4 years later I continue PT, vestibular therapy, and all I can say is my first doc who was a internal medicine guy told disability that I would fully recover in 12 months. I eventually was approved for disability and found a neurologist who was honest with me about expectations. He said some things will have improvements over time and hard work, but other deficits are likely to remain as they are now. But he keeps me in therapy, because who knows how far I will go, and what things will continue to improve.

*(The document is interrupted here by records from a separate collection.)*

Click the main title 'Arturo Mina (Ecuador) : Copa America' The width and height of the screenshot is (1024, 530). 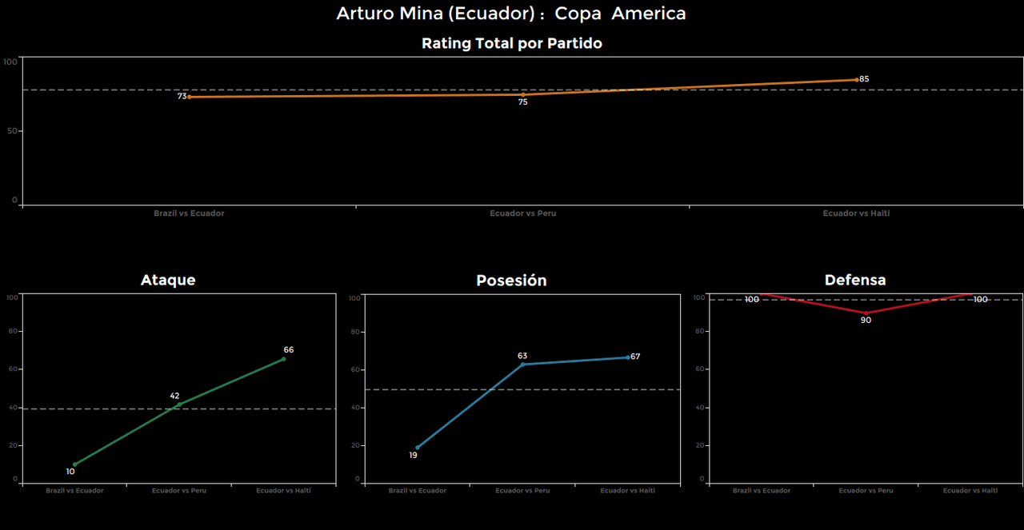point(511,14)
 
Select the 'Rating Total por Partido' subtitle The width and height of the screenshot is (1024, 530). point(511,43)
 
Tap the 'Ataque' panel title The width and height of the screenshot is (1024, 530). point(168,280)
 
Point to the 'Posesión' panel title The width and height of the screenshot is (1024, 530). point(511,281)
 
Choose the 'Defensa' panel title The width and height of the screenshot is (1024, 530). point(855,280)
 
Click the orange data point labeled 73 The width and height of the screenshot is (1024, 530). point(190,97)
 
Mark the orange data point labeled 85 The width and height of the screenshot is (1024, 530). point(856,80)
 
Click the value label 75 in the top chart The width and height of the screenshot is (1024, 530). point(522,102)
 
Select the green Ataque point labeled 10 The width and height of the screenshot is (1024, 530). point(75,464)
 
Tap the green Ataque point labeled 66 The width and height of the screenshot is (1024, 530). point(283,359)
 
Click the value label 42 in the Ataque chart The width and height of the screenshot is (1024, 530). point(174,396)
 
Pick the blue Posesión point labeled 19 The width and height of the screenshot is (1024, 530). point(418,448)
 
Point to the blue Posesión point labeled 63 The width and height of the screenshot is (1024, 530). point(522,365)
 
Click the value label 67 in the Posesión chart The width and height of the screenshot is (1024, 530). point(635,357)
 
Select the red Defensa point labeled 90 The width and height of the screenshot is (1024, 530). point(866,313)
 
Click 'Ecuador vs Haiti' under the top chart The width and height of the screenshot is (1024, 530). point(856,213)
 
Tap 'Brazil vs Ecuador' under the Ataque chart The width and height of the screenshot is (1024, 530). point(74,490)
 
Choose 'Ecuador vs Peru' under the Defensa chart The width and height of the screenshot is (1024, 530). point(866,490)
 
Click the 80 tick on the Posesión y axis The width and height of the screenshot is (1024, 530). point(354,332)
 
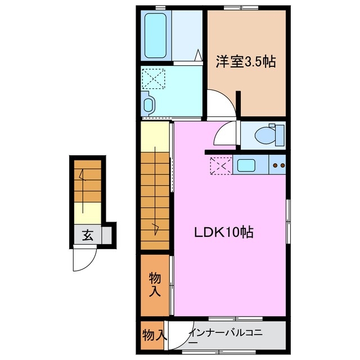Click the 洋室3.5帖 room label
click(246, 62)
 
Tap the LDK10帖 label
click(224, 232)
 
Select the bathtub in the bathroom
click(155, 35)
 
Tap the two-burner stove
click(278, 165)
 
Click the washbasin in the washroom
click(148, 105)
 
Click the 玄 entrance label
click(88, 236)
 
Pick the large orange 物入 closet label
click(155, 285)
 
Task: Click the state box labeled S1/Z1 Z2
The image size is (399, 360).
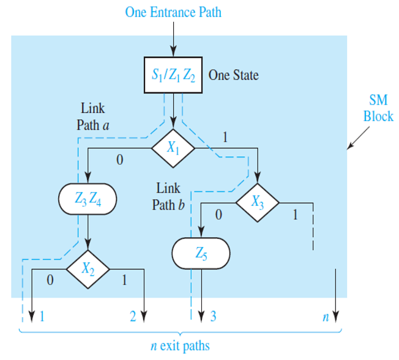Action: click(174, 76)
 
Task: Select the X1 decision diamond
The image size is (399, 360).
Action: click(173, 147)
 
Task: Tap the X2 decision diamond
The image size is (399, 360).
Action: click(88, 268)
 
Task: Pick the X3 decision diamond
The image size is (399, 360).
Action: click(258, 202)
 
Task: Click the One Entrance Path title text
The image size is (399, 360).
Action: click(173, 12)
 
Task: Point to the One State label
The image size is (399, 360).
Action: click(233, 76)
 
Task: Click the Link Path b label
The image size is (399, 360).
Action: click(168, 197)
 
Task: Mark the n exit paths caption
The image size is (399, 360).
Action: click(180, 346)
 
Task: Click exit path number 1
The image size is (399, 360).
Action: click(42, 317)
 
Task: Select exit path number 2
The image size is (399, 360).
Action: click(132, 317)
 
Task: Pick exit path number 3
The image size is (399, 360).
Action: click(213, 317)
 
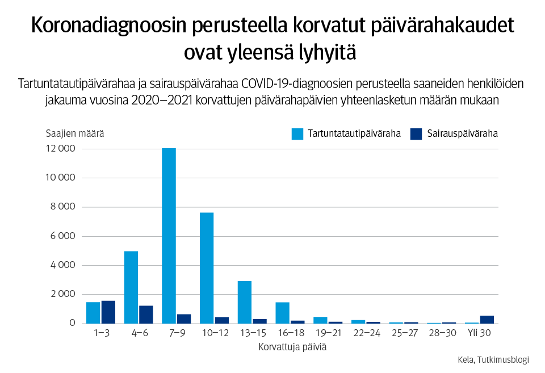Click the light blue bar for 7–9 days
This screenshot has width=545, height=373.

So I now see real changes, or I learn to compensate, and I hope and wish except I have no illusions that I will suddenly be cured and restored as good as new.

CPS has changed and pain is more intense, but is it because I get tolerant to meds..

but my dosage was not increased, they added RFA, because drugs only work so far....

 

I am better overall now than first year when symptom list was longer, more intense. Now fatigue, illness, stress, perhaps no reason at all, will bring on some stroke stuff more intense. 

 

I still cannot drive among other things.

 

But I go one day at a time.

 

So there is no formula, no timeline, nothing like a map or manual for recovery except the obvious common sense to be as healthy as you can with diet, exercise, keep medical appts.

 

I am kept busy treating underlying health problems too.

 

I wish for a magic wand of course, to go back to the day my life stopped as I know it, and the initial hope I was given is unforgivable. 

 

Yet hoping is healing, so I keep working on things.

Sassy Betsy, I enjoy your posts. You are going through so much, yet you remain articulate and upbeat. You are an inspiration. Thank you.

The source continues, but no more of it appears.